台風や大雨などの自然災害で学校が臨時休校になった場合の対応が大変でした。学生への連絡、翌日からの授業スケジュールの組み直しなど、担当が変わった他の先生への連絡など迅速に行わなければいけませんでした。今はICTや様々なデジタルツールを使い、連絡などもスムーズにすることができています。また、授業スケジュールも担当箇所をあまり細かく決め過ぎず大まかに組むことで、柔軟に対応できるようにしました。

教案作りで参考にしているサイトは?

  • かわいいフリー素材集 いらすとや
    説明が必要ないほど日本ではおなじみの絵柄で、分かりやすくシンプルに描かれたイラストが特徴です。文型導入時の場面設定や口頭練習のときに提示する絵として使用しました。欲しいイラストの90%はあると思います。自分で絵を描くのが苦手な方にはおすすめです。

教案作りで参考にしている書籍は?

  • 初級日本語文法と教え方のポイント 対象:初級
    初級で出てくる文法の違いなどを説明してくれています。日本語教師を始めたばかりの人にも分かりやすく書かれているので勉強になると思います。私も初級の文型導入時に読んで参考にしました。
  • くらべてわかる日本語表現文型辞典 対象:上級
    中上級~上級向けの日本語文法の辞典です。似ている文型の違いを説明してくれているのですが、例文が豊富で非常に分かりやすいです。中上級〜上級を教える時に参考にしました。N1、N2レベル文法など違いをうまく説明できないと思っている方におすすめです。

就職活動

どのようにお仕事を探しましたか?

就職活動の際は、インターネット(日本語教育学会と日本語教師の集い)と地元新聞の求職情報欄をよくチェックしていました。

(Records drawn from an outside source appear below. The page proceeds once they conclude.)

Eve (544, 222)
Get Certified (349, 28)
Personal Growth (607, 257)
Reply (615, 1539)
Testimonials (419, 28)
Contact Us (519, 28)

当時日本語教師の経験もなかったので応募できる求人は限られていました。具体的には、未経験でも可能であること、専任講師であること、学校が地元企業や大学と連携するなど地元への貢献を大切にしていること、通勤時間が長すぎないことを条件として考えていました。ある日、偶然見つけた地元新聞の記事に私でも応募可能で、考えていた条件に近い求人が掲載されていたので応募しました。

面接で何を聞かれましたか?

面接では、大学院でどのようなことを学んだのか、どんな日本語教師になりたいか、といったことを聞かれました。大学院では経営学を学んでいたので、自分が書いた論文について答えました。どんな日本語教師になりたいかという質問に対しては、とにかく経験がなかったので色々なことを全て吸収し、あらゆることに柔軟に対応していける日本語教師になりたいと答えました。

私は採用側としても少し関わったことがありますが、うまく教えられること、経験があることはもちろん大切なのですがそれと同じくらい、その学校の雰囲気や考え方に合うこと、その学校の価値観を理解して、共感してくれることも大事だと思っています。面接ではそういった部分を面接官に伝えられれば面接する側も、この方と一緒に働きたい!と思うのではないかなと思います。

就職活動で参考にしたウェブサイトは?

  • 日本語教育学会
    大学からNPO法人まで様々な機関の求人が多いサイトです。
  • 日本語教師の集い
    海外の日本語学校や大学などの求人が多いサイトです。
  • 日本村
    国内日本語学校の求人が多いサイトです。

その他就職活動で有効な手段は?

  • 紹介
    日本語学校で日本語教師を探すとき、大学の先生に「教え子でいい学生さんや卒業生はいませんか」と情報を聞くことがあります。運が良ければ大学の先生から紹介してもらえることもあると思います。

就職 教育機関選びで特に重視した点

  • 未経験者歓迎
  • 通勤時間
  • 雇用形態

応募時に必要とされた資格

  • 大学 日本語教育主・副専攻

就職 選考方法

  • 書類
  • 面接

日本語教師全般に関する質問

「日本語教師をやってよかった!」どのような時に実感しますか?

室で学んだことを学校外で使っているのを見たり、聞いたりしたときが本当に嬉しく、やっていてよかったと感じます。私が初めて教えた学生で、その日は午前中授業、午後は近くの施設での活動でした。午前中は勉強し、午後その文型を使って施設の日本人と実際に話してみて「先生、話すことができました!」という嬉しそうな本人の表情を見ると、たくさん授業準備をしてよかったなという気持ちになります。もっとこういう成功体験を学生にさせてあげて、次の学びにつなげてあげたいと思います。

また、日本語学校を卒業して働いている学習者が頑張っていると近況を教えてくれたり、進学先の先生からとても優秀で素晴らしいといった声を聞いたりするのも、彼らの夢を実現するお手伝いができているんだな、本当によかったなと感じます。とてもやりがいのある仕事だと思います。

日本語教師を辞めたいと思ったことはありますか?

新人の日本語教師の頃、全くうまく授業ができず「またこの先生の授業を受けるんですか?」と言われたことがショックで、やっぱり自分には無理なんじゃないかと思ったことがありました。ただ学習者は理由なくそういったことは言わない、必ず理由があると思いました。そこで、他の日本語学科の先生に自分の授業を見学してもらい、フィードバックを受け、もう一度授業をする。それを何度も繰り返し、少しずつ改善していきました。見学と指導をしてくださった先生の的確なアドバイスで私も少しずつ学習者から信頼してもらえるような授業ができるようになりました。

今後どのような日本語教師になりたいですか?

ICTやデジタルツールを日本語教育に活用できる教師になりたいです。教師の負担はより軽く、学習者はもっと楽しく効率よく学ぶことができるような授業が提案できるようになりたいと思っています。デジタル化する部分とアナログの必要がある部分を見極める必要があるとも思うので、もっとオンライン授業や海外経験などを通して勉強していきたいと思います。